▶ Exercise
From the data below, pull out every line that contains the word "Memory". Case matters.

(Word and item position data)
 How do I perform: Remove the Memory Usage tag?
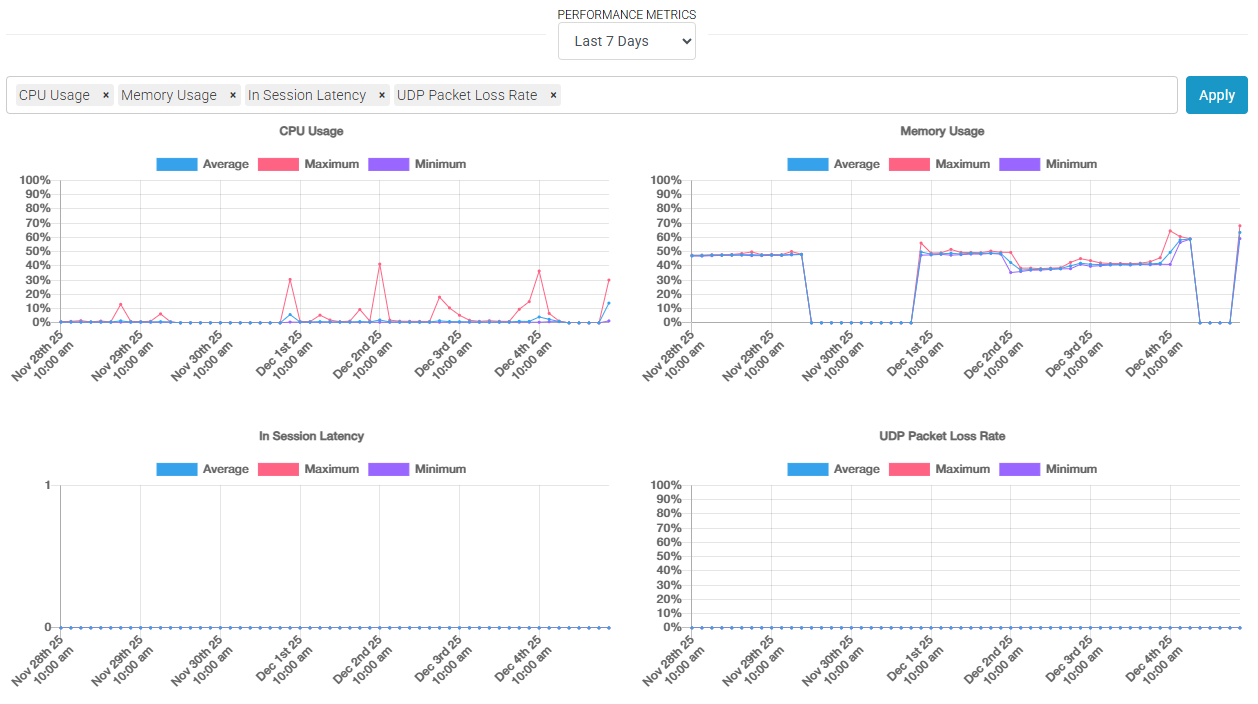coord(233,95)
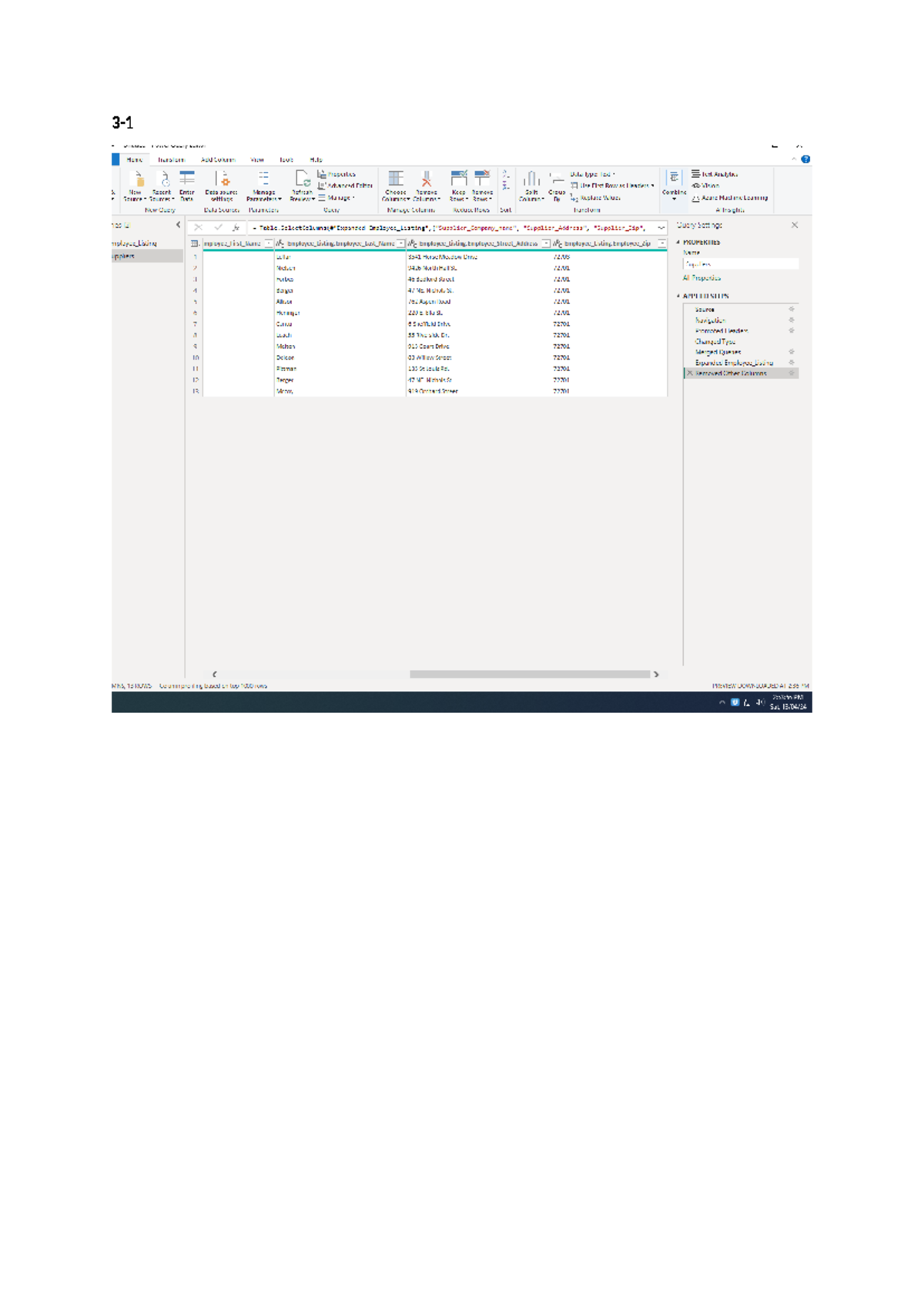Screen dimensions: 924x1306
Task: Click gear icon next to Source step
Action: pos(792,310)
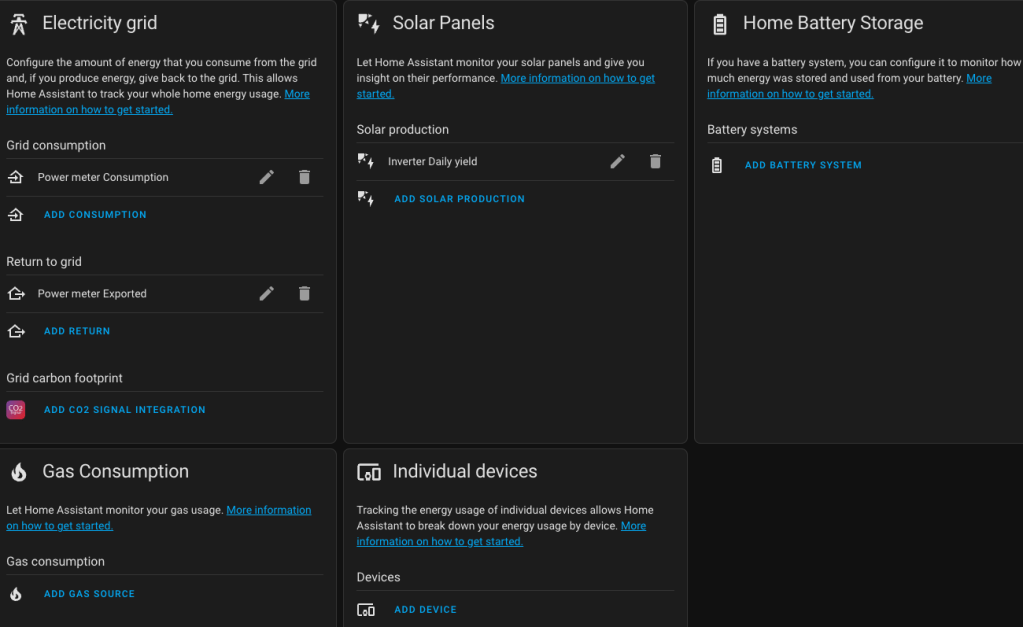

▶ Complete response
 How do I perform: Remove the Memory Usage tag?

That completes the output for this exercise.